Your heirs stand to gain, too. If you hold on to the NUA stock until you die, your heirs will receive a step-up in basis, meaning they will owe capital-gains taxes only on the difference between the price when you died and the price when they sell it. In other words, all of those gains over the years will be passed on free of capital-gains taxes (though not free of estate taxes). If, on the other hand, you roll the stock into an IRA, your heirs won't get this step-up in basis. All distributions will be taxed as ordinary income, and then what's left will be taxed in your estate.

However, I've found this elsewhere:

IRS Revenue Ruling #75-125 states that the "net unrealized appreciation" NUA (at time of distribution) is "income in respect to the decedent," and is subject to the long term capital gains tax to the heirs, just like any other pension benefit not yet taxed to the deceased.
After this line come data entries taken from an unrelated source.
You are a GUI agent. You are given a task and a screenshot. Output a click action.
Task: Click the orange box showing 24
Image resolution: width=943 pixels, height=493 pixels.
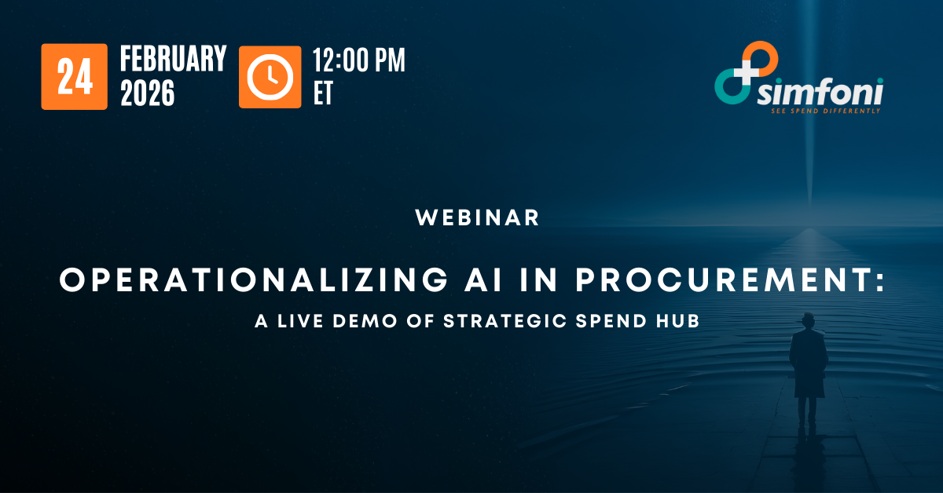[x=74, y=76]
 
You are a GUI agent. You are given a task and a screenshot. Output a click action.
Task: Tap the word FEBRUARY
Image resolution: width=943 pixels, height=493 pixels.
[x=173, y=59]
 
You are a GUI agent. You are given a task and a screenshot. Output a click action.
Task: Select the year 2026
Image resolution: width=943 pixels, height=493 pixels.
[x=147, y=93]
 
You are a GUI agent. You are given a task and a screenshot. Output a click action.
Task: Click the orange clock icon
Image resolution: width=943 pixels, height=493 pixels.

That's why the August 16, 1999 issue of Fortune, Page 120, had this to say regarding company stock in a 401(k): "One consideration: If you never sell those shares, your heirs wind up owing capital gains on the appreciation going all the way to their value when they originally came into your possession. That's a lot more than they'll owe on the other stock they inherit, which is only taxed on the appreciation since your death. If you have a choice, then, sell your company stock to meet retirement expenses and leave other assets to the kids."

Question: Does anyone know if the IRS has issued a ruling that supercedes #75-125 and changes the taxation of "company stock" held at death?